III. The will proper (called olographic because written throughout in the hand-writing of the testator) had no attesting witnesses, and was, and is, therefore, by the law inoperative. Rev. Code, 1078.

IV. If the codicil is duly proven to have been properly executed, and with the legal number of attesting witnesses, yet, this does not set up and establish a previous, unattested will, which is not present at the execution of the codicil. 1 Powell on Devises, 105; 2 Vernon, 597, Attorney-General v. Barnes; 1 Shower, 69, Lea v. Sibbs, page 88, opinion of court given against the will. The above authorities are directly on the point. The following cases of codicils attested, written on the same paper as the unattested wills, and held to be sufficient execution of wills. The wills were of course present at the execution of the codicils. Guest v. Willersy, 3 Bing. 614 (13 Eng. Com. Law R. 72); 2 Bing. 429, is the same case as last above; 3 Bing. 614; 1 Burr, 549; 3 Burr, 1775, the whole will must be present in the room at the time of execution. 16 Vesey, 167; 4 Dessau. 305.

## Things to do
**a)** Copy the passage on wills and codicils from "III. The will" to "Rev. Code, 1078.".
**b)** Answer these from the passage on wills and codicils:
(i) What is a will called when the testator wrote all of it by hand?
(ii) Which code section is cited for the will being inoperative?
(iii) According to the citation 3 Burr, 1775, what must be in the room at the time of execution?

## Given entries

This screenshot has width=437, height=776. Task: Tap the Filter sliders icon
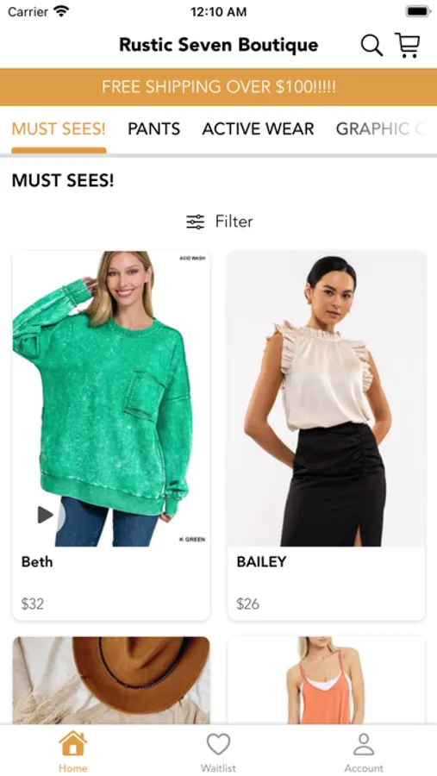pos(195,222)
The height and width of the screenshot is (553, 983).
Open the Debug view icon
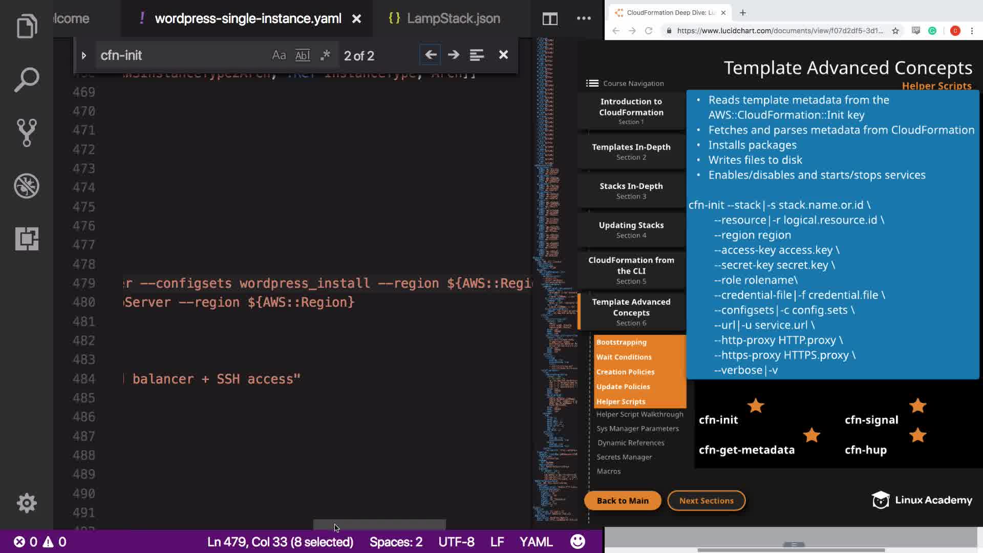coord(27,186)
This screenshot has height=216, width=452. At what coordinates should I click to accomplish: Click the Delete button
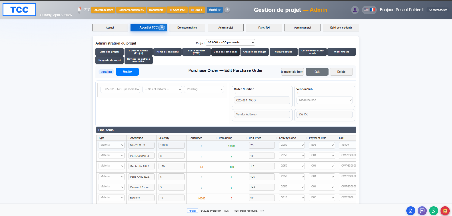click(341, 72)
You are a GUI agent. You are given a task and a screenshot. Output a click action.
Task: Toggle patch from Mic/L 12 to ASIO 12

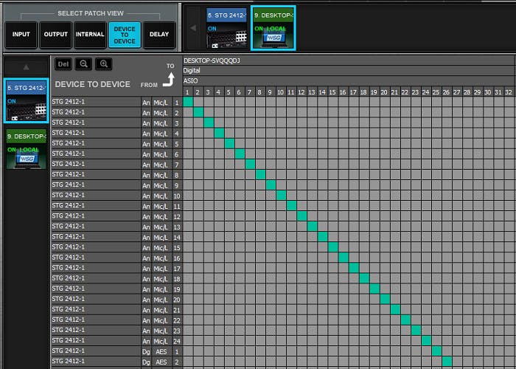(302, 215)
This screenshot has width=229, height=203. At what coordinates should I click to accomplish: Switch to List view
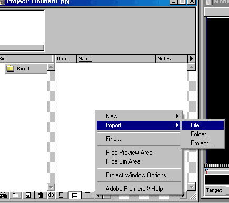click(87, 195)
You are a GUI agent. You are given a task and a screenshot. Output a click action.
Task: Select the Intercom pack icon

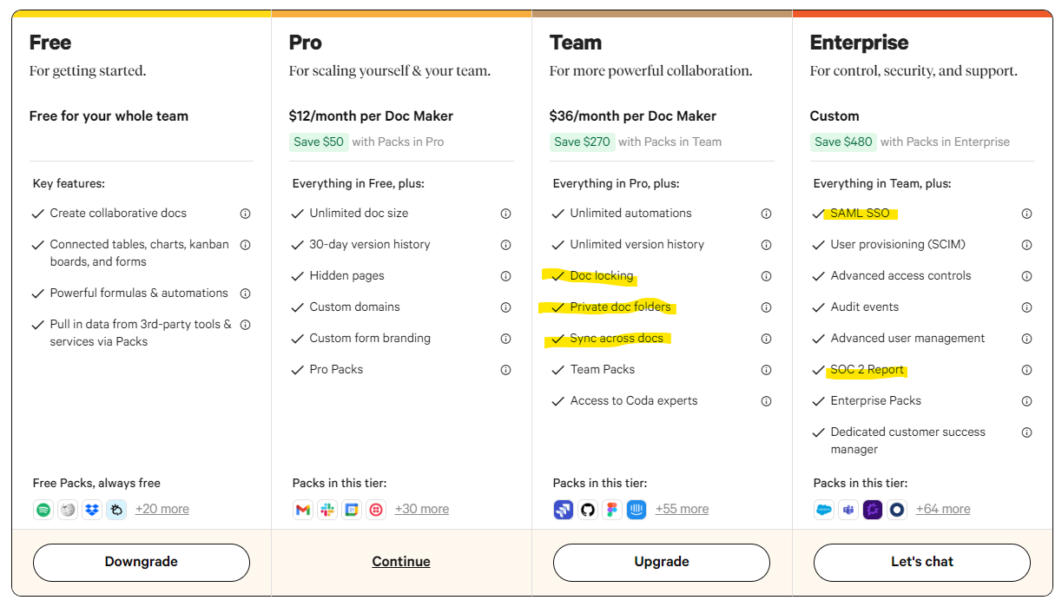point(637,510)
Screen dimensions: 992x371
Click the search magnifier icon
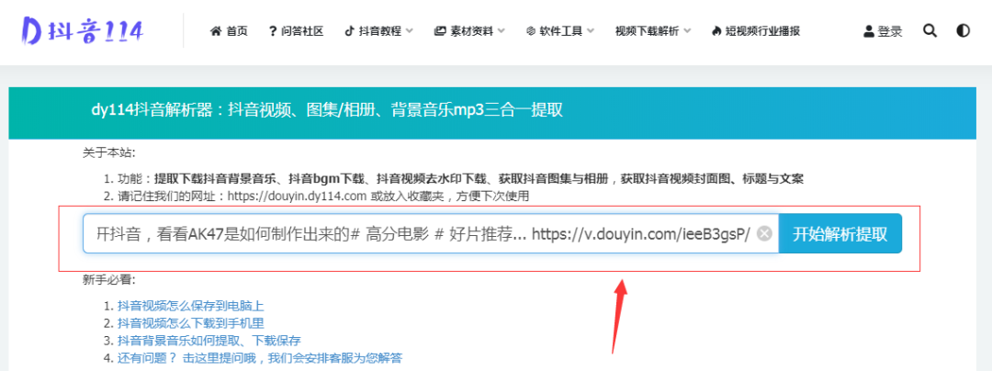click(x=930, y=30)
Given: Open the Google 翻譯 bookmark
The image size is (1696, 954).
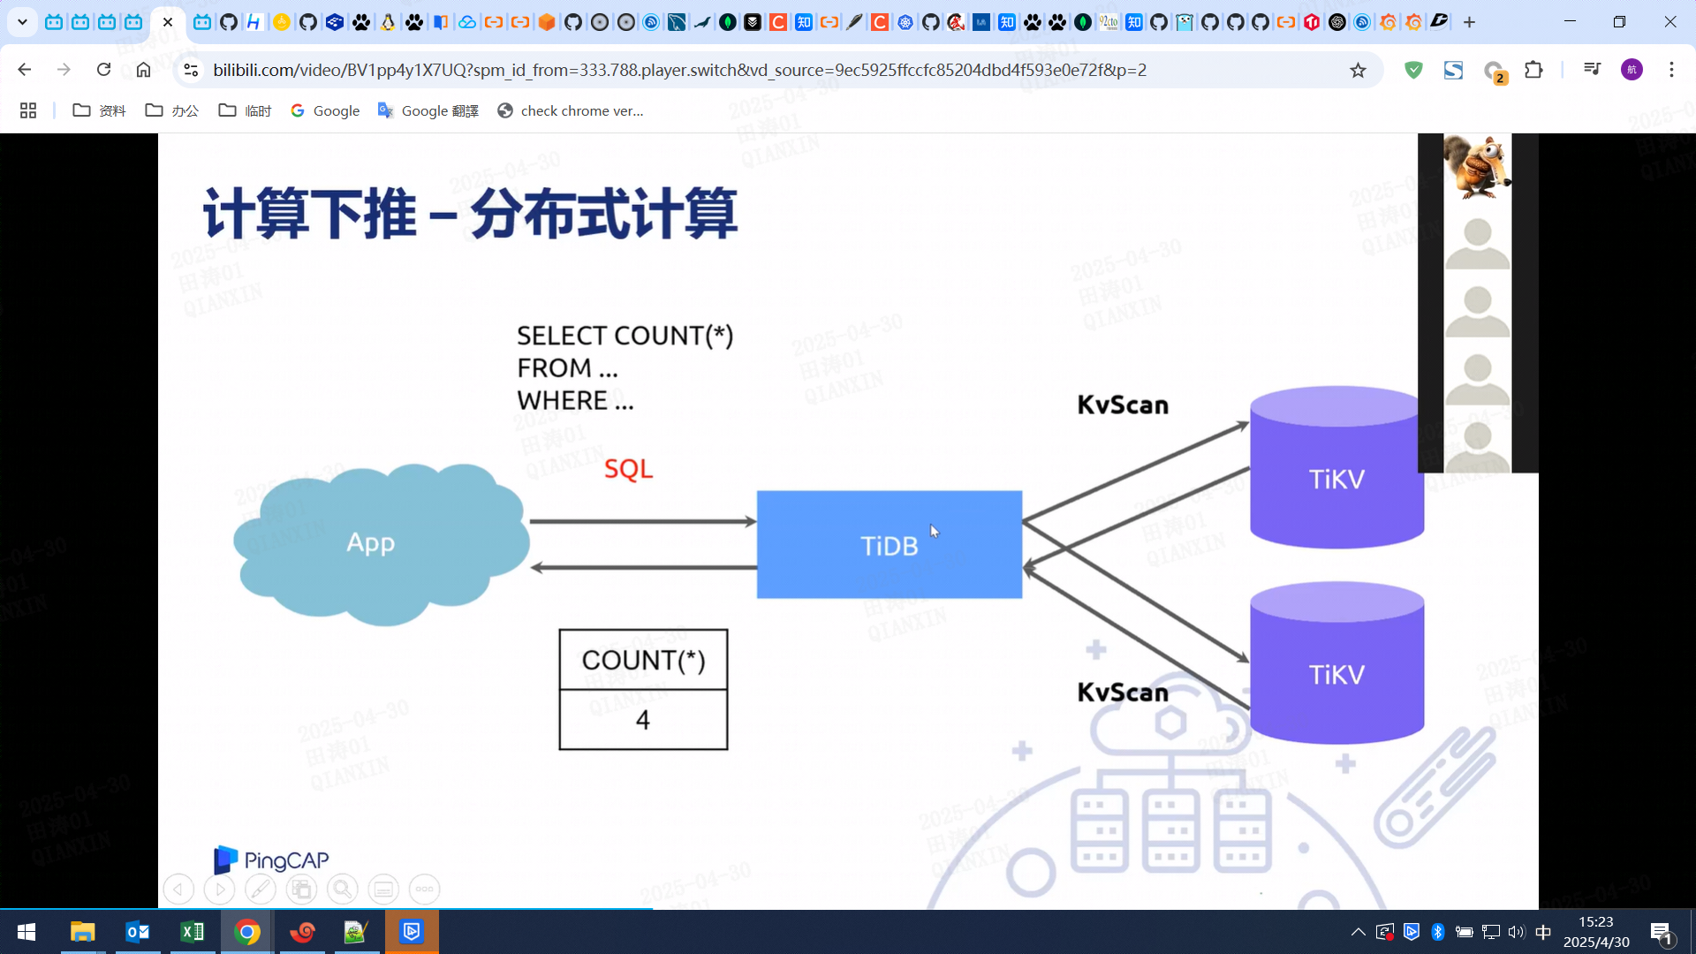Looking at the screenshot, I should (428, 110).
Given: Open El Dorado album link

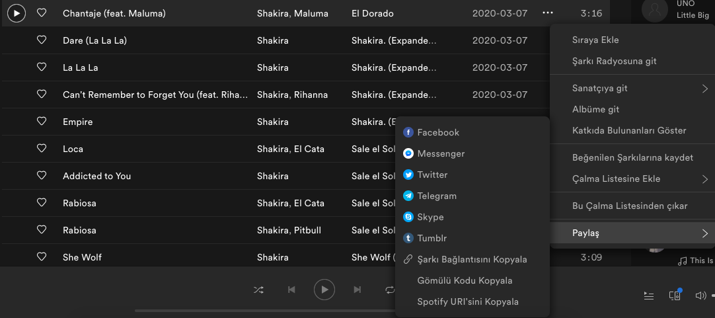Looking at the screenshot, I should coord(372,13).
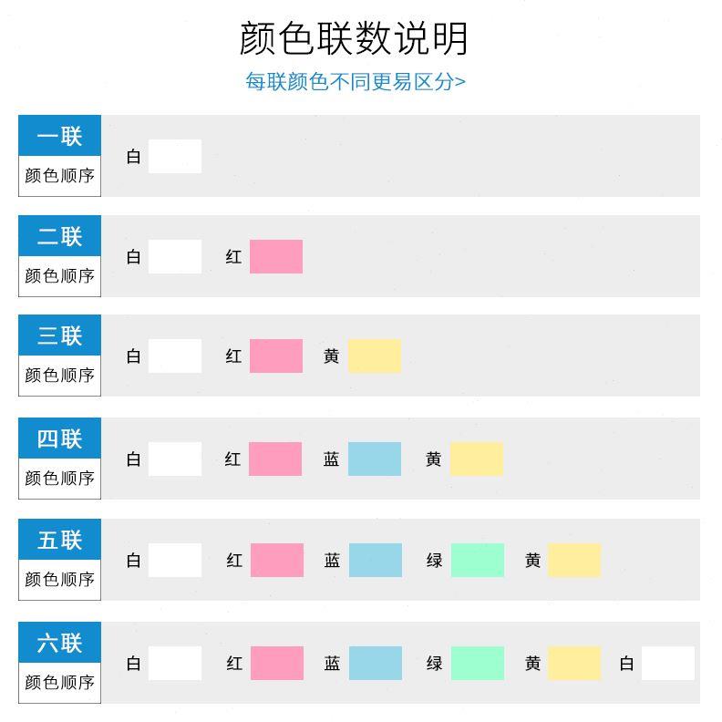The height and width of the screenshot is (722, 722).
Task: Click the yellow 黄 swatch in the 三联 row
Action: point(375,356)
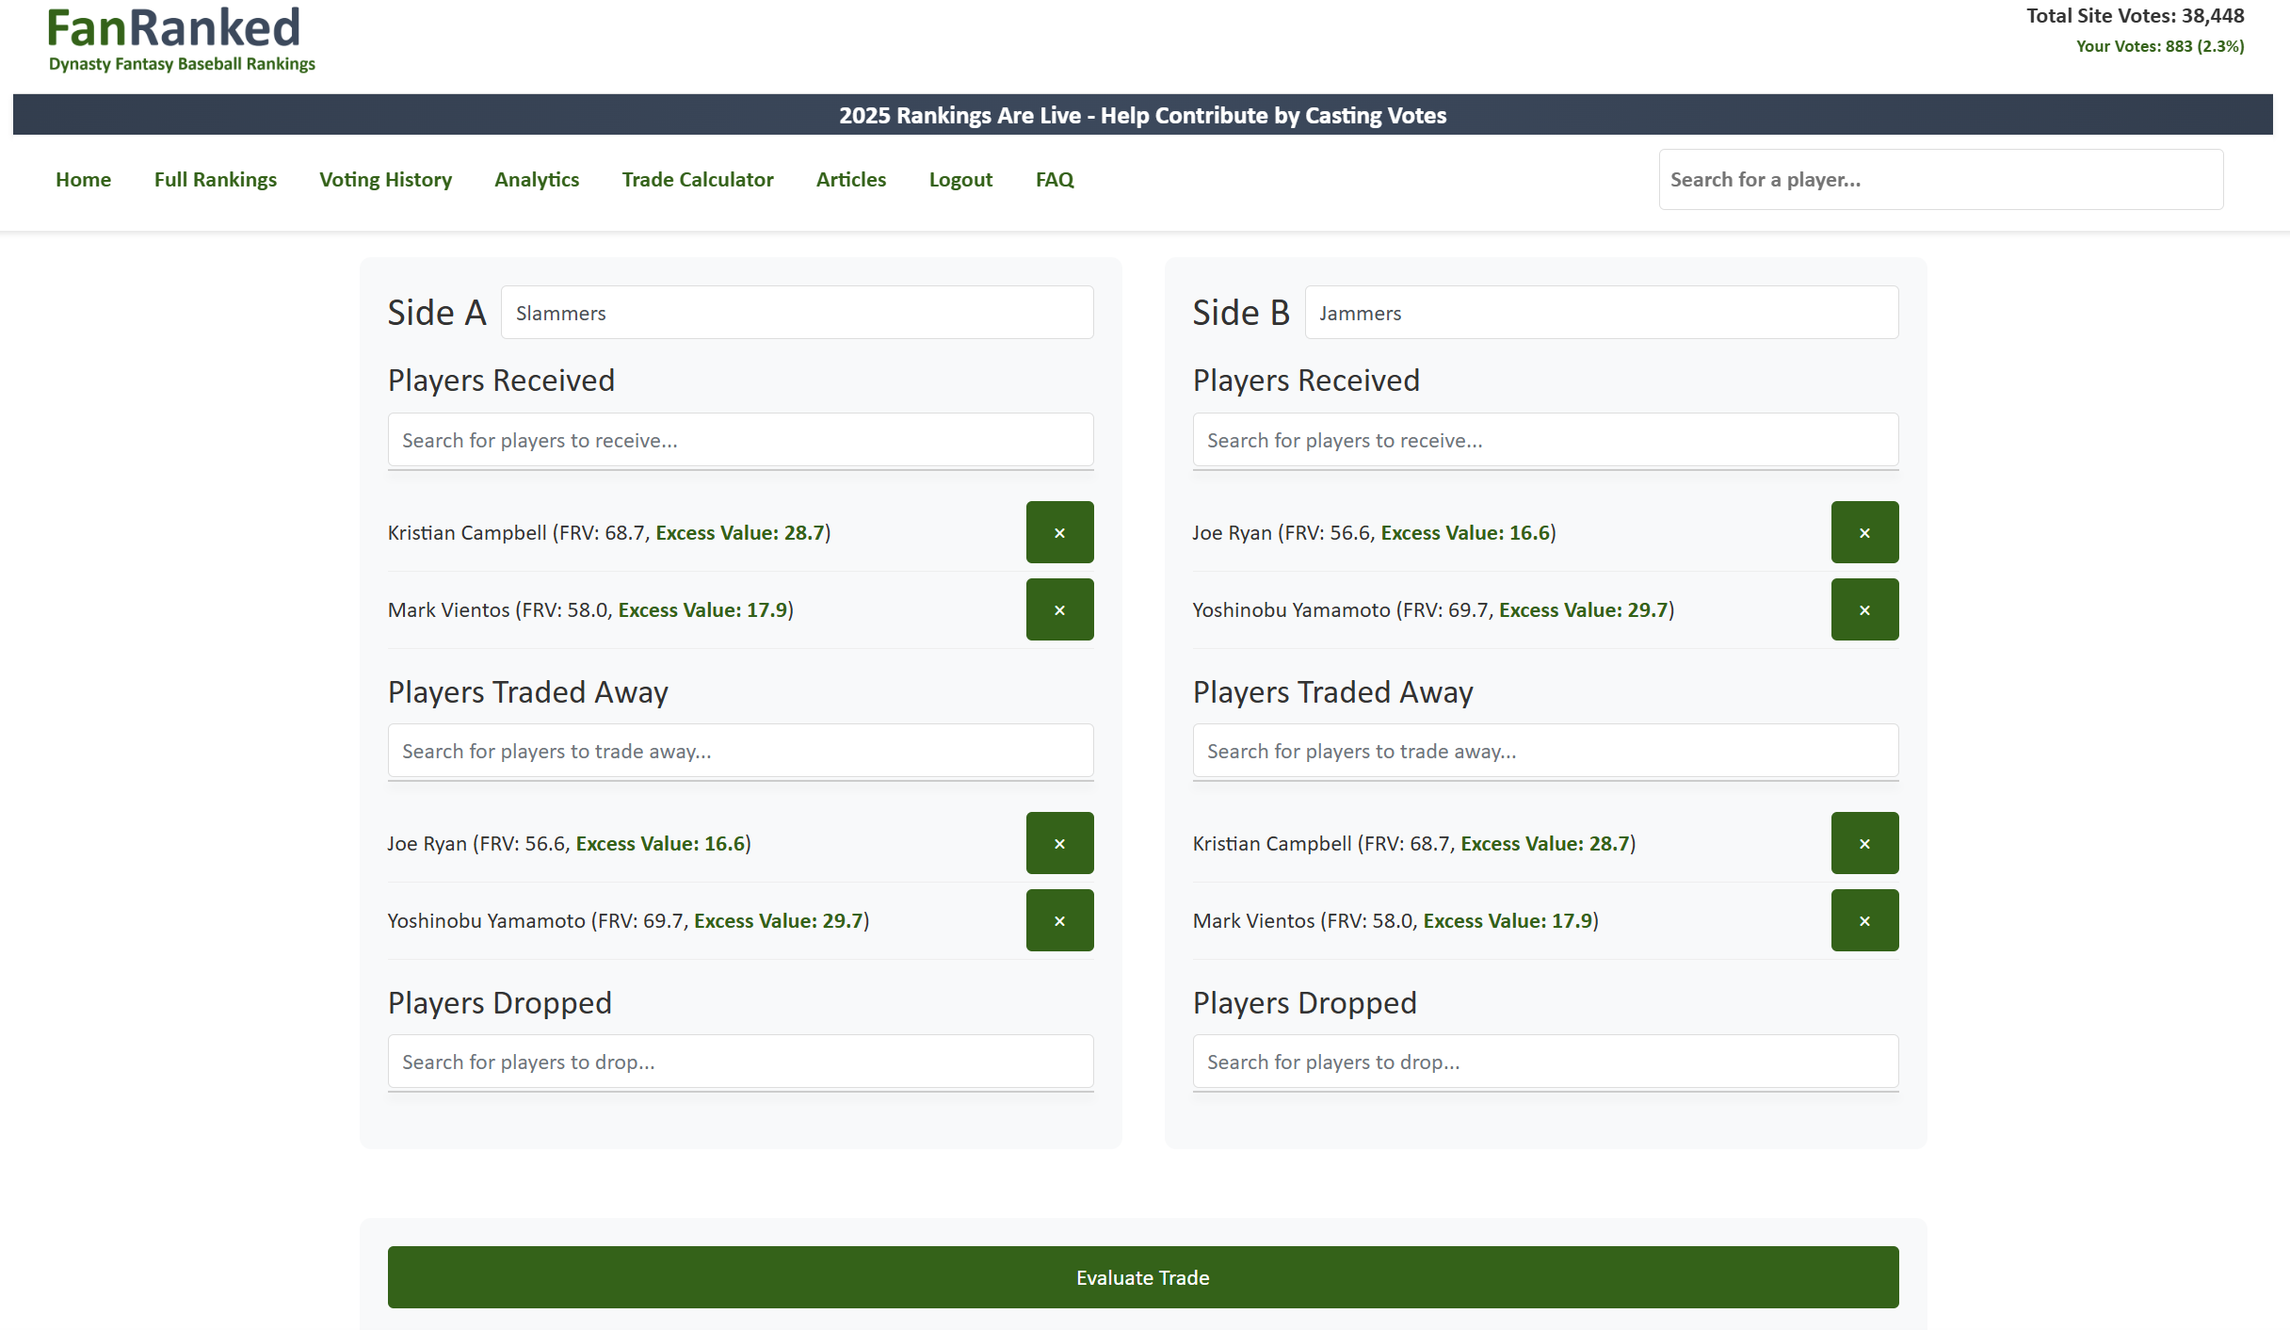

## Solutions for each task
**a)**
III. The will proper (called olographic because written throughout in the hand-writing of the testator) had no attesting witnesses, and was, and is, therefore, by the law inoperative. Rev. Code, 1078.

**b)**
(i) Olographic.
(ii) Rev. Code, 1078.
(iii) The whole will.